“What’s happening when we’re actually doing two things at once? It’s simple. We’ve separated them. Our brain has channels, and as a result we’re able to process different kinds of data in different parts of our brain. This is why you can walk and talk at the same time. There is no channel interference. But here’s the catch: you’re not really focused on both activities. One is happening in the foreground and the other in the background. If you were trying to talk a passenger through landing a DC-10, you’d stop walking. Likewise, if you were walking across a gorge on a rope bridge, you’d likely stop talking.."
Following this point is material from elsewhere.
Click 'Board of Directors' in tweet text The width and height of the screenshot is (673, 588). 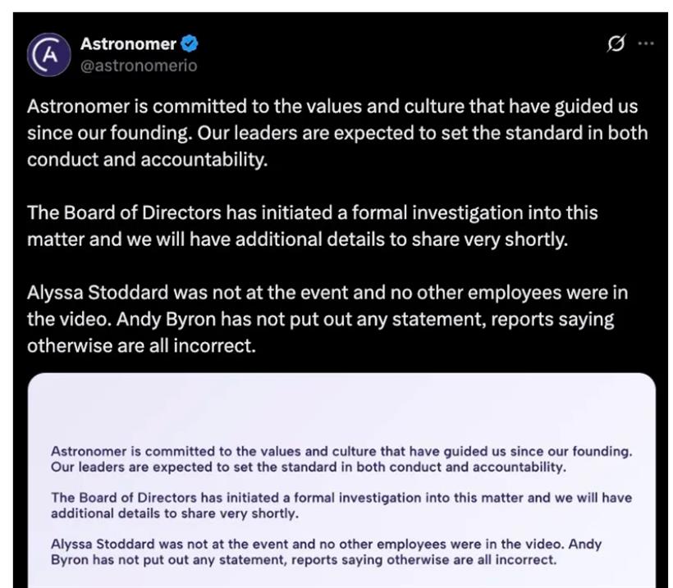143,212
Keller continues, "You can do two things at once, but you can’t focus effectively on two things at once. Even my dog Max knows this. When I get caught up with a basketball game on TV, he gives me a good nudge. Apparently, background scratches can be pretty unsatisfying. Many think that because their body is functioning without their conscious direction, they’re multitasking. This is true, but not the way they mean it. A lot of our physical actions, like breathing, are being directed from a different part of our brain than where focus comes from. As a result, there’s no channel conflict. We’re right when we say something is “front and center” or “top of mind,” because that’s where focus occurs--in the prefrontal cortex. When you focus, it’s like shining a spotlight on what matters. You can actually give attention to two things, but that is what’s called “divided attention.” And make no mistake. Take on two things and your attention gets divided. Take on a third and something gets dropped.”
I love this… how often do we allow other people to pull us away from what we KNOW is most important? How often do we allow the buzz, the bing, the flash from our cell phone sitting on our desk DIVIDE our attention from what matters most?
Answer: more often than we think.
Shut down your phone or put it on silent — not vibrate — when you’re working.
Turn off the notifications from your email app when you’re working.
Put up a sign of some sort (more on this later) on your desk to prevent people from disrupting your focus.
And develop the right disciplines today, so you can turn them into habits tomorrow…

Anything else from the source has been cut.